[OPINIÓN] Cambio Climático y Comunidades




Por Marcio Villouta A. @marcio_villouta 
Ingeniero Forestal – Diplomado en Desarrollo Económico Local


Cada vez se hace más común encender la televisión y encontrarnos con noticias que nos explican las consecuencias negativas en distintos puntos del mundo, con comunidades que se enfrentan a catástrofes y severos daños, a razón del cambio climático.

 En muchos casos, lo que se transforma en “noticia” tiene relación con las intensas lluvias en un corto lapso de tiempo y la escorrentía superficial que, de forma paralela, arrastra y arrasa con lo que encuentra a su paso. Esto último lo hemos visto en reiteradas ocasiones en distintos puntos del globo, pero no debemos salir de nuestras fronteras o ir muy lejos para lograr ver este tipo de impactos, en nuestro país tanto en el norte como en el sur, se hace común ver eventos en que las precipitaciones aumentan en intensidad y los resultados de ellos, son impactos negativos en la población y en general en todo el ecosistema.

Nuestra generación es la primera que está sintiendo los efectos del cambio climático y también somos la última en la cual aún existen alternativas para evitar se consolide este trastorno medioambiental.
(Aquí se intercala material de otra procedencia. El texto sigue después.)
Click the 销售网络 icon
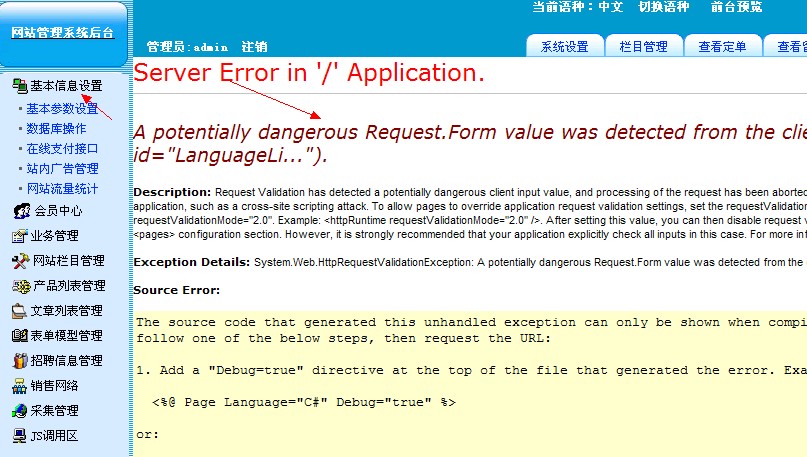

Cuando digo esto, lo hago pensando en que la tarea es de todos y no solo de aquellos que gobiernan, aunque son estos últimos los que deben marcar la ‘hoja de ruta’ y establecer políticas públicas que permitan mitigar y comprometerse con este enorme desafío, que no es cualquier desafío, es la última gran prueba de la capacidad de la humanidad de construir de manera colectiva una estrategia que vaya más allá de lo establecido en la convención sobre cambio climático desarrollada, en París, el año 2015.

En los próximos meses se desarrollará la COP25 en nuestro país y las señales que otorga el Gobierno son, a lo menos, complejas de entender cuándo van en direcciones contrarias. Por una parte, nos señala que seremos anfitriones de un encuentro internacional en que leemos, además, en la visión de la COP25 que: “La COP debe favorecer la acción climática concreta, asegurando un proceso inclusivo para todas las partes…”. Por otro lado, vemos cómo se decidió en Chile obviar el Acuerdo de Escazú, en tanto protocolo regional que aborda el acceso a la información, participación pública y acceso a la justicia en asuntos ambientales en América Latina.

Entonces, ¿con qué nos quedamos?, ¿con el impulso y desarrollo de la COP25 y, tal vez, los servicios que se generen tanto en el ámbito de la diplomacia internacional, turismo gubernamental y los servicios asociados a la visita de miles de personas, o con la voluntad expresada en la ratificación de un acuerdo en donde como Estado garantizamos mejores niveles de participación y acceso a información de primera calidad en temas ambientales? Yo tengo mi opinión ¿y usted?